Urban planners are now going the extra mile to extend full rights to bicyclists.  In the 1960s, when the “new town” movement was becoming a reality, the Washington, DC exurbs of Reston, Virginia and Columbia, Maryland featured miles of separate rights of way for bicyclists and pedestrians.  They included friendly curb-cuts before the ADA was passed, and it was easy for many to ride from home to work or school without having to look over one’s shoulder for an approaching car or truck.  Minneapolis was probably the first established community to recognize that bicycle rights required structural changes to ensure bicycle safety.  Some parks near downtown Minneapolis have had rights-of-way that curve through the terrain with separate (and occasionally separated) lanes for cars, bicycles, walkers, and skate-boarders.

But in most of North America, the bicyclist is a second-class citizen who lives and, unfortunately, all-too-often dies at the mercy of motorists.  Cyclists are rarely responsible for collisions; generally it is either an errant driver or a vehicle that is simply too large to safely be on any street.  Thus, when mishaps occur, anger is normally directed at a motorist.
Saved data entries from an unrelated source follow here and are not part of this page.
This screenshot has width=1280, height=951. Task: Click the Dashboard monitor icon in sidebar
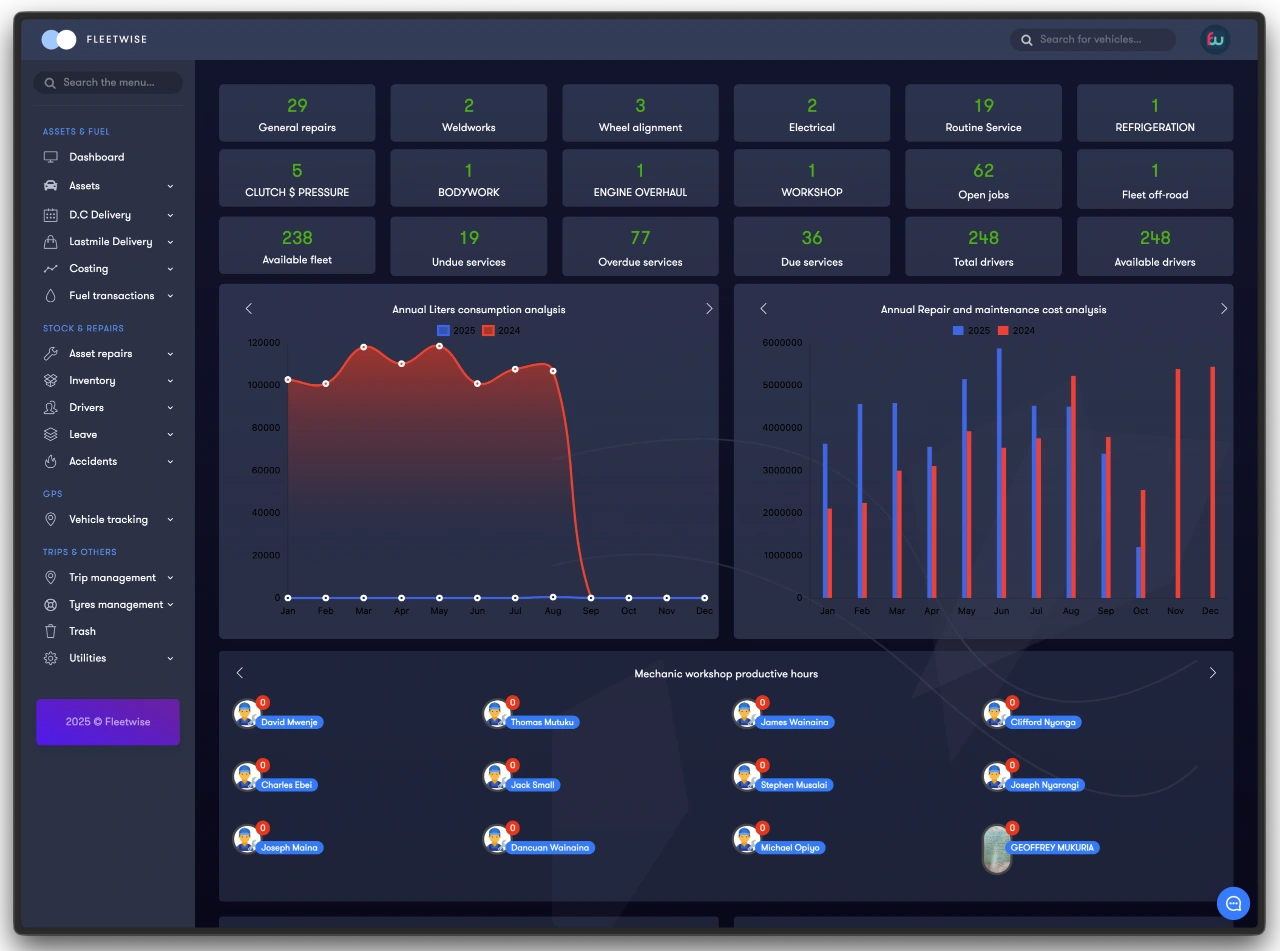(x=50, y=157)
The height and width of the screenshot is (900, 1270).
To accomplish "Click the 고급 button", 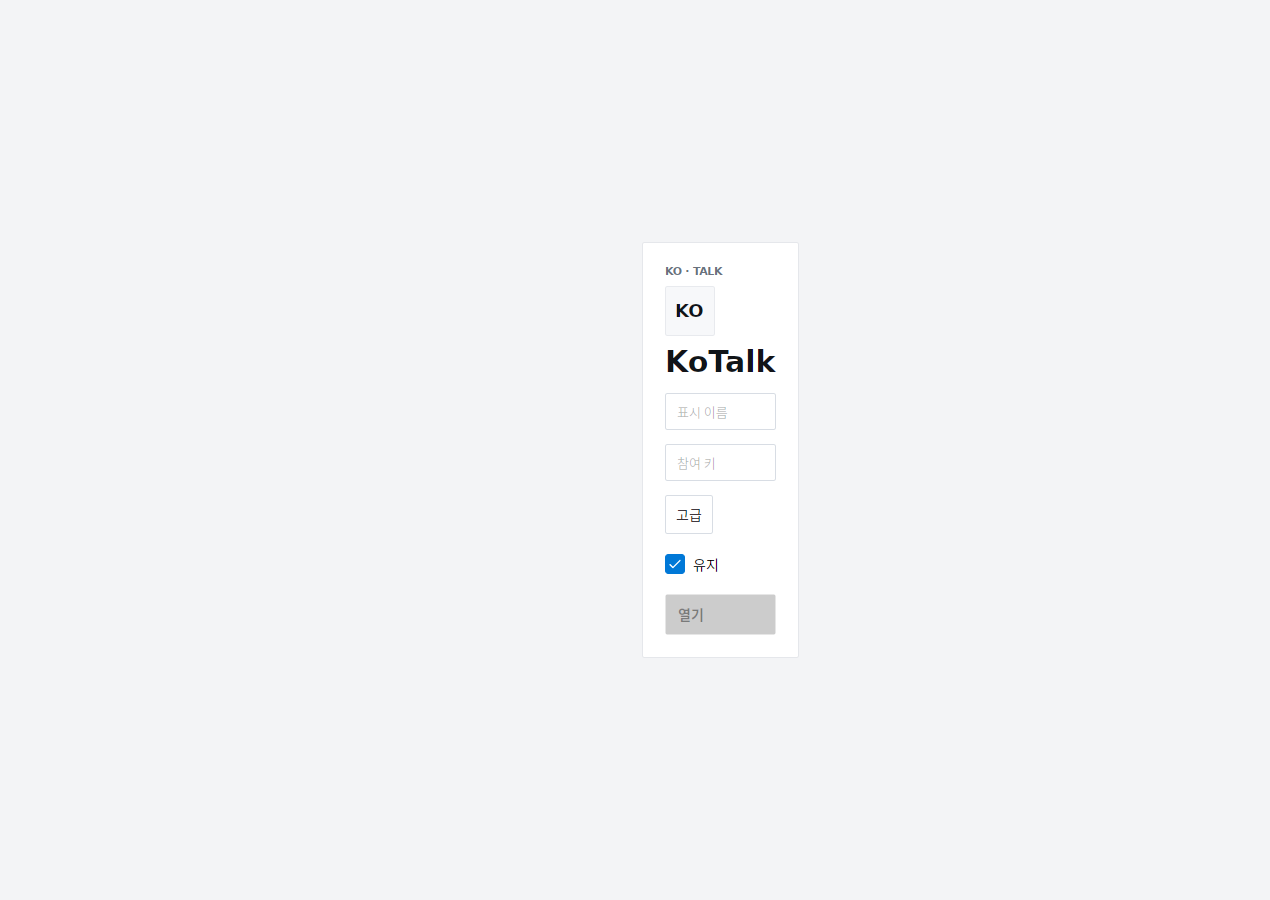I will [x=689, y=515].
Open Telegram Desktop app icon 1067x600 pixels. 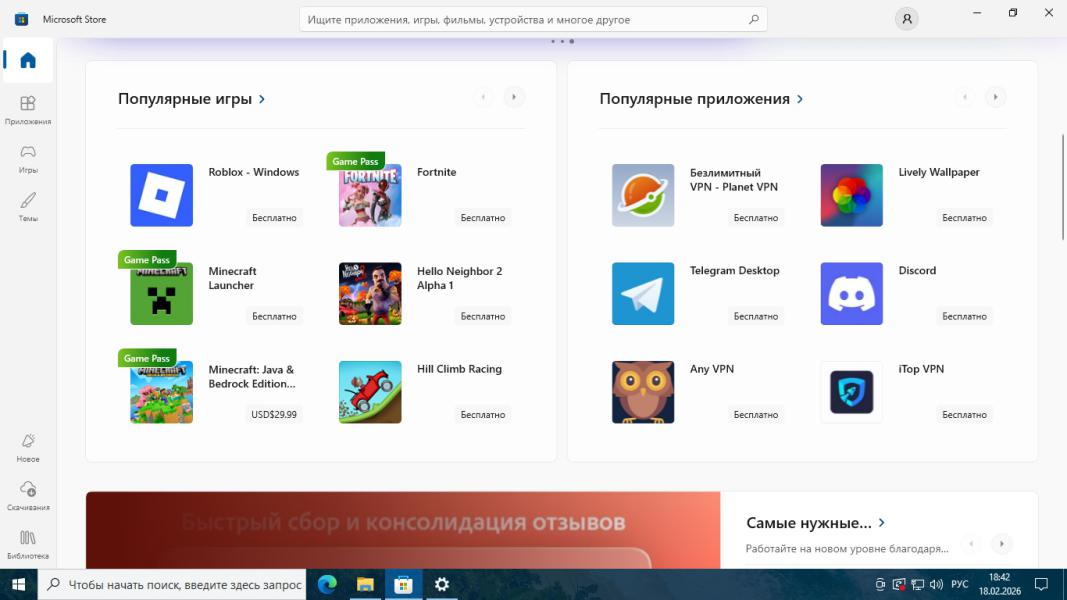pyautogui.click(x=643, y=294)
To illustrate how perilous bike riding can be, a Canadian cyclist cleverly attached a mini-video camera to his helmet and recorded his normal journeys.  Sure enough, in one incident after another,  he is put in harm’s way, as motorists either don’t notice him, see him but don’t care about his presence, or perhaps intentionally try to scare or hit him.  Because the fine young gentleman survives all and eloquently describes his travails, we present his video from CBC by way of CNN.

It’s virtually impossible to watch the video and not have empathy for the biker and disdain for the drivers.  However, there is a third factor present in all of the accidents and near-accidents.  The cyclist, Luke Rae,  is operating under what may or may not be a fair assumption; that he has as much right to the roads he travels as any motorist.  It’s a nice thought, but considering road design, perhaps somewhat of a fantasy.  We cannot argue with his contention that he has a right to ride his bike on the roads, but we can question his premise that it should be safe for him to ride on these roads.  It simply isn’t, even when drivers are cautious and well-intentioned.  He is fighting a losing battle trying to equally share the asphalt ribbons with his four- to eighteen-wheel colleagues.
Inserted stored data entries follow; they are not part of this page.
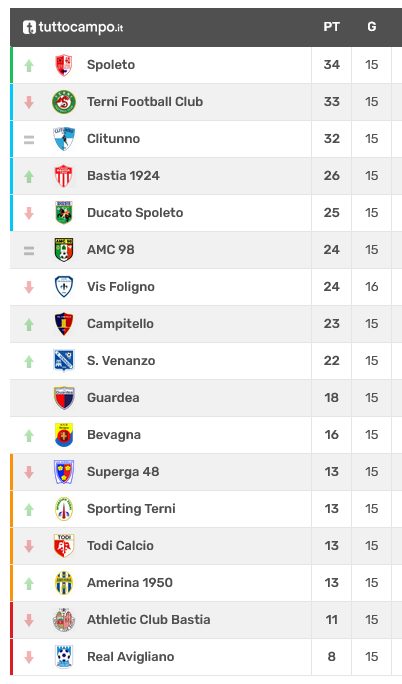Click the Clitunno team crest
This screenshot has width=402, height=684.
pyautogui.click(x=64, y=139)
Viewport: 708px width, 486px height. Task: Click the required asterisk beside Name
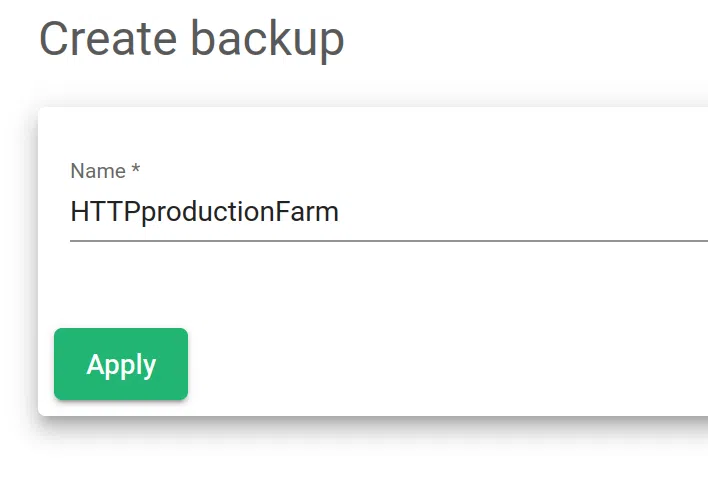(135, 171)
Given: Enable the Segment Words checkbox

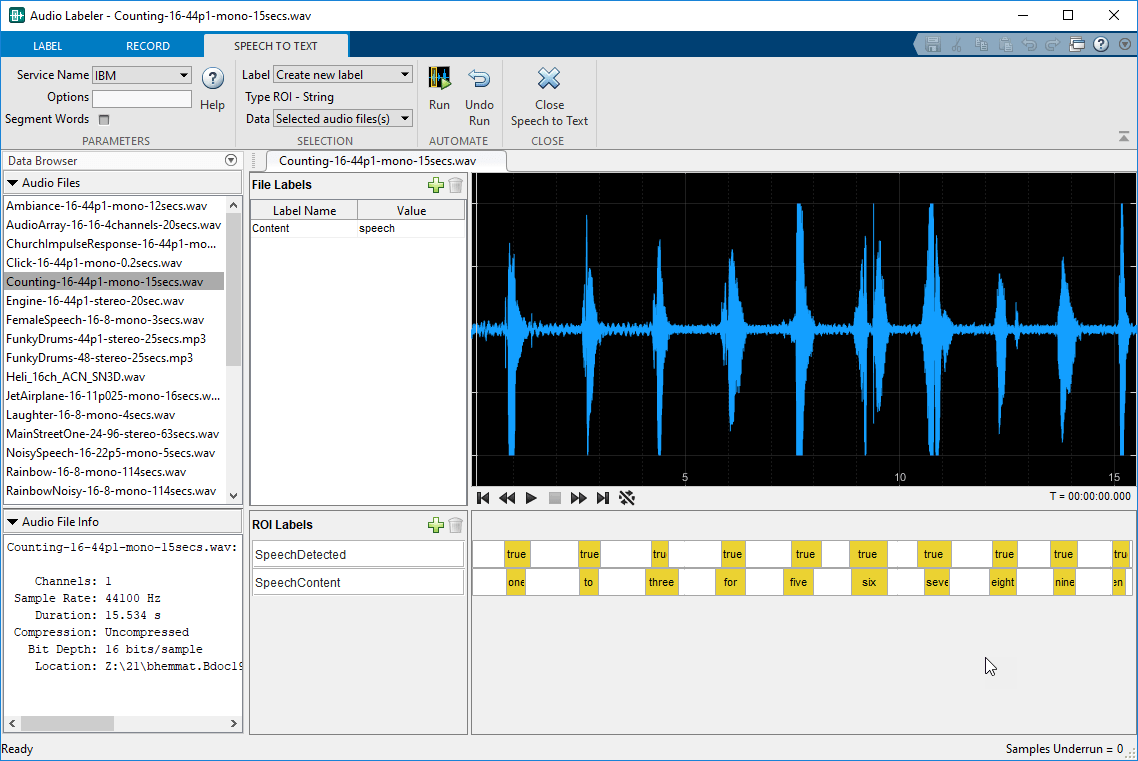Looking at the screenshot, I should (103, 120).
When it comes to protecting bicyclists, government has shown the ability to be responsible and respectful of the rights of the less powerful.  It’s happening more every day as separate and safe bike paths are paved to give cyclists their own right of way.  However, with the 95% or more of our roads which were not constructed with cyclist safety in mind, poor planning is often an “unindicted co-conspirator” with the motorist who wreaks havoc on the cyclist.

Most of us have had our automobile-bicycle near misses.  Sometimes we’re the cyclist, and sometimes we’re the motorist.  As the video clearly illustrates, these incidents are harrowing experiences for cyclists.  But often, it is the motorist who is scared out of his or her wits because he or she almost struck an innocent cyclist.

The accidents and near-accidents will continue, perhaps with the frequency as shown in the video, if we maintain the status quo.  Let’s applaud those in and out of government who take steps to ensure safe cycling.  At the same time, let’s be careful about which motorists we demonize.  Like so many things in life, it’s not an easy call.